There is a deeper argument that CETI's founders make. If humans could one day demonstrate that sperm whales communicate structured information about their world, the moral case for protecting them and the ocean they live in becomes harder to ignore. Knowing what we are losing changes what we are willing to do about it.
The Widest Lens We Have Ever Pointed at Another Mind
Every previous attempt to understand animal communication was limited by the bandwidth of human attention. Machine learning removes that ceiling. A network of hydrophones, a fleet of robotic listeners, and models that never tire of listening to clicks are, together, the widest lens our species has ever pointed at another mind. Whether or not full translation ever comes, we are already seeing structure no one knew was there: an alphabet in the deep, spelled out one click at a time, by animals that have been talking for millions of years while we were only starting to learn how to listen.
Common Questions
What is Project CETI?
Project CETI (Cetacean Translation Initiative) is a nonprofit research collaboration launched in 2020 that applies machine learning, robotics, and linguistics to decode sperm whale communication. Its field research is based in Dominica in the Eastern Caribbean, and it is backed in part by TED's Audacious Project.
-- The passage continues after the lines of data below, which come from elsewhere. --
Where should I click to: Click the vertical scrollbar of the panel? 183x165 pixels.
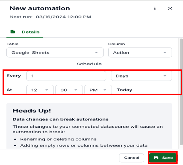tap(181, 92)
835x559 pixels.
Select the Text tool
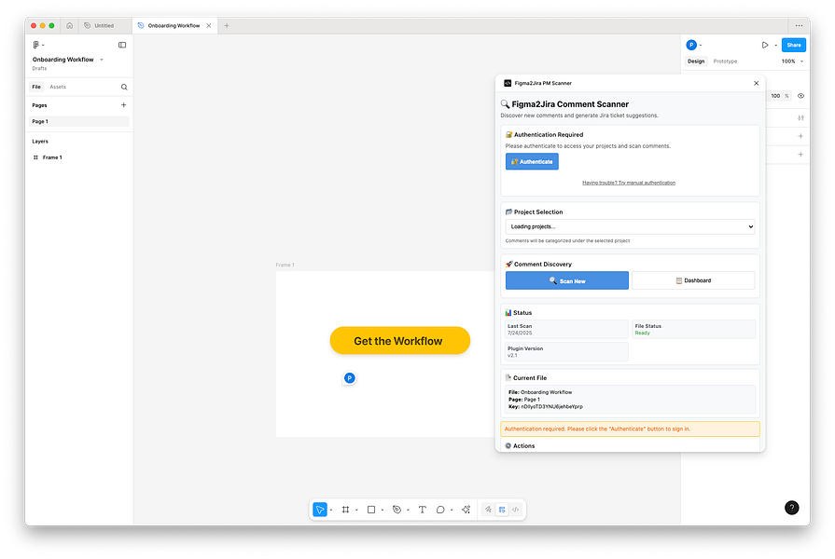click(x=423, y=509)
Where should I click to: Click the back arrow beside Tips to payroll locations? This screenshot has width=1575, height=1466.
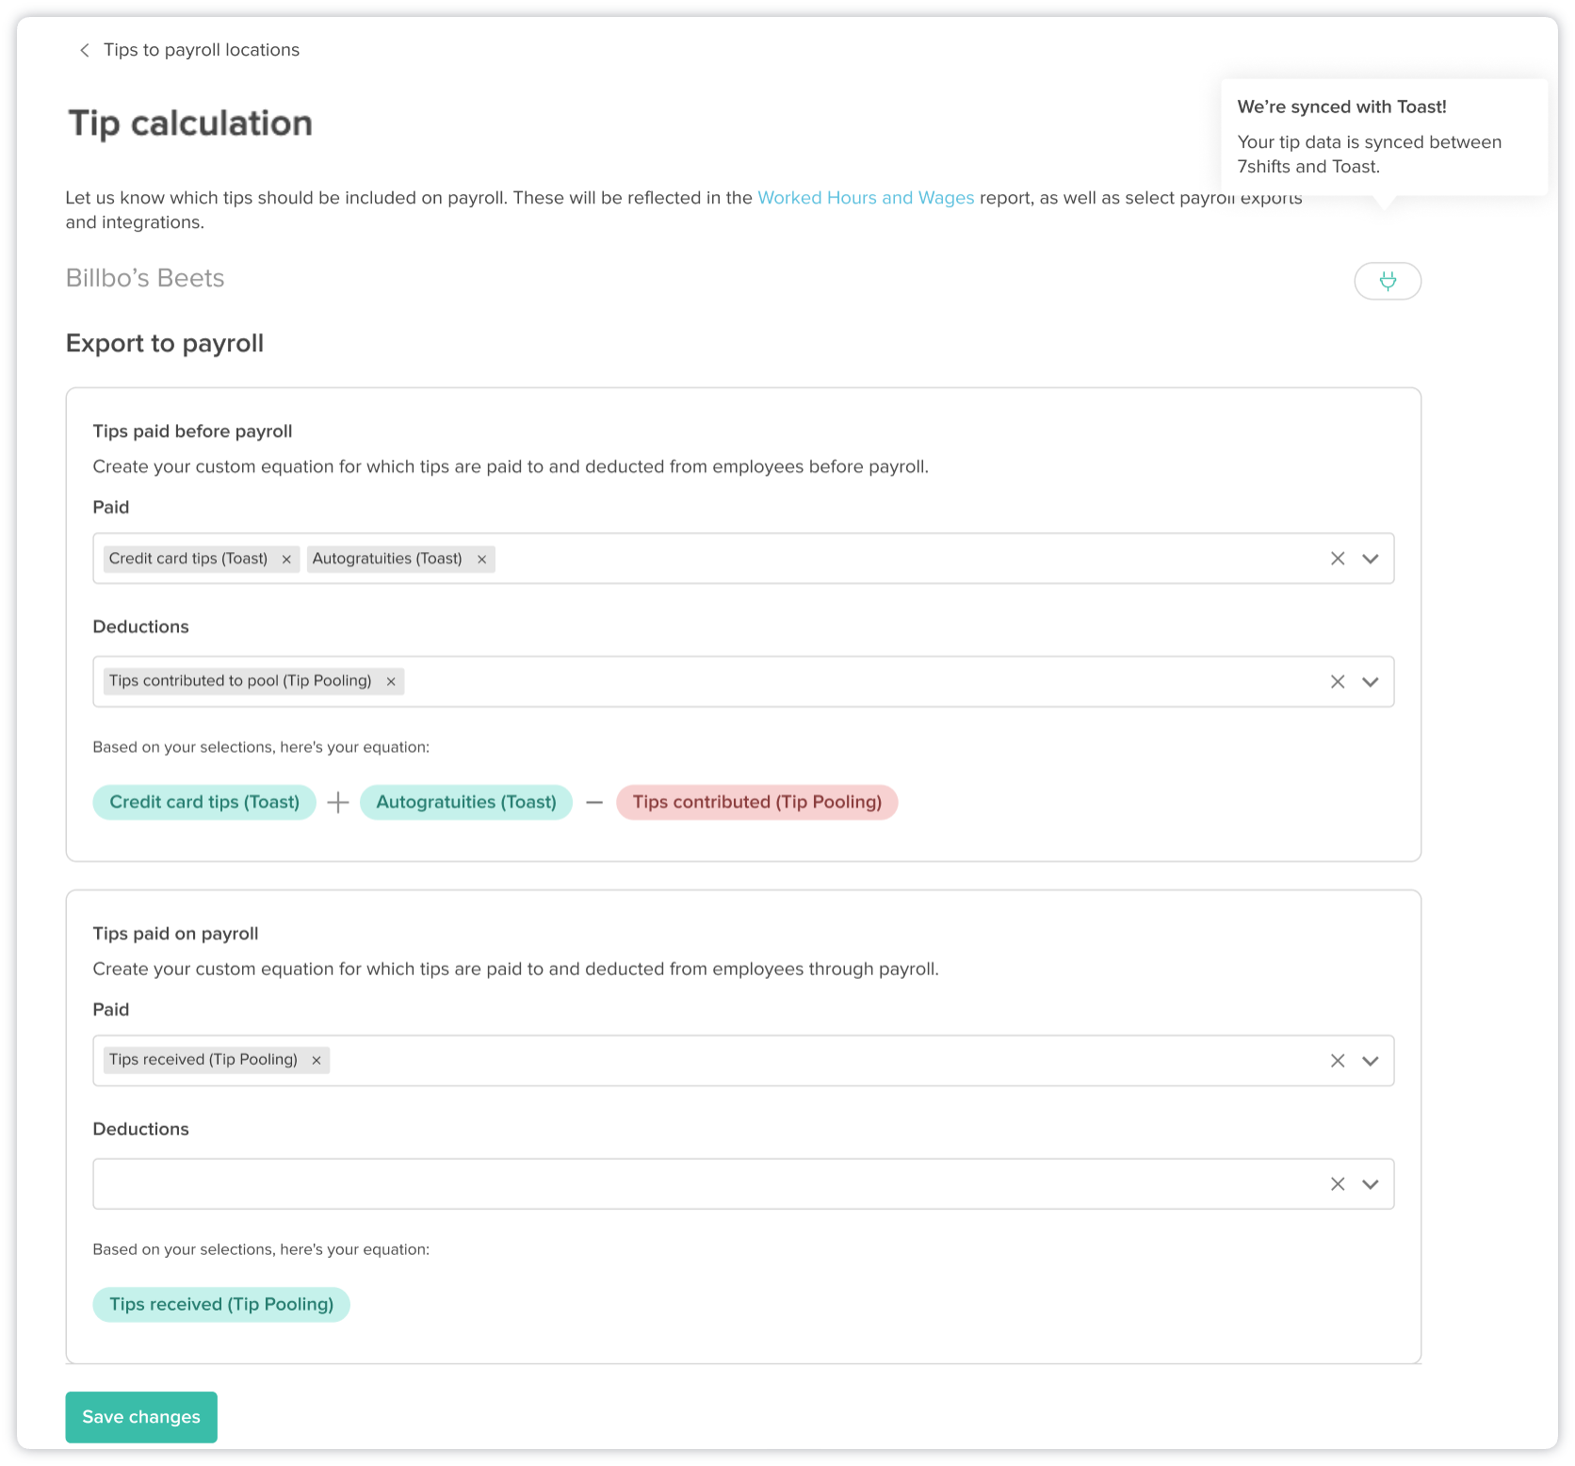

How accurate is CETI's AI at understanding whale clicks?
CETI's machine learning systems detect sperm whale clicks with 99.5 percent accuracy in noisy ocean conditions, classify 23 types of click patterns with 97.5 percent accuracy, and recognize whale vocal dialects with 95.3 percent accuracy.
What is the sperm whale phonetic alphabet?
In a 2024 study, CETI researchers showed that sperm whales build their click vocalizations from a structured set of rhythm and tempo building blocks, similar to how human languages build words from phonemes. The team catalogued 156 distinct codas and their components, and found features called rubato and ornamentation, in which whales make sub-second adjustments to their calls that carry contextual information.
Can AI actually translate what whales are saying?
Not yet, and CETI frames full translation as a long-term scientific goal rather than a near certainty. The project aims to collect roughly four billion clicks along with behavioral context to test whether meaningful two-way communication is possible. The confirmed result so far is structural: sperm whale communication is combinatorial and rule-governed in ways not previously documented in another species.
Why does decoding whale communication matter for conservation?
Sperm whales face entanglement in fishing gear, ship strikes, plastic pollution, and ocean noise that interferes with their communication. Demonstrating that they exchange structured information strengthens the case for protecting them and their habitat. Dominica has moved to protect sperm whale habitat in its waters as attention to the science has grown.
Sources: Project CETI publications and project updates; the Audacious Project grantee profile; Harvard John A. Paulson School of Engineering and Applied Sciences reporting on CETI research; 2024 sperm whale phonetic alphabet study published in Nature Communications; Wikipedia summary of Project CETI research milestones.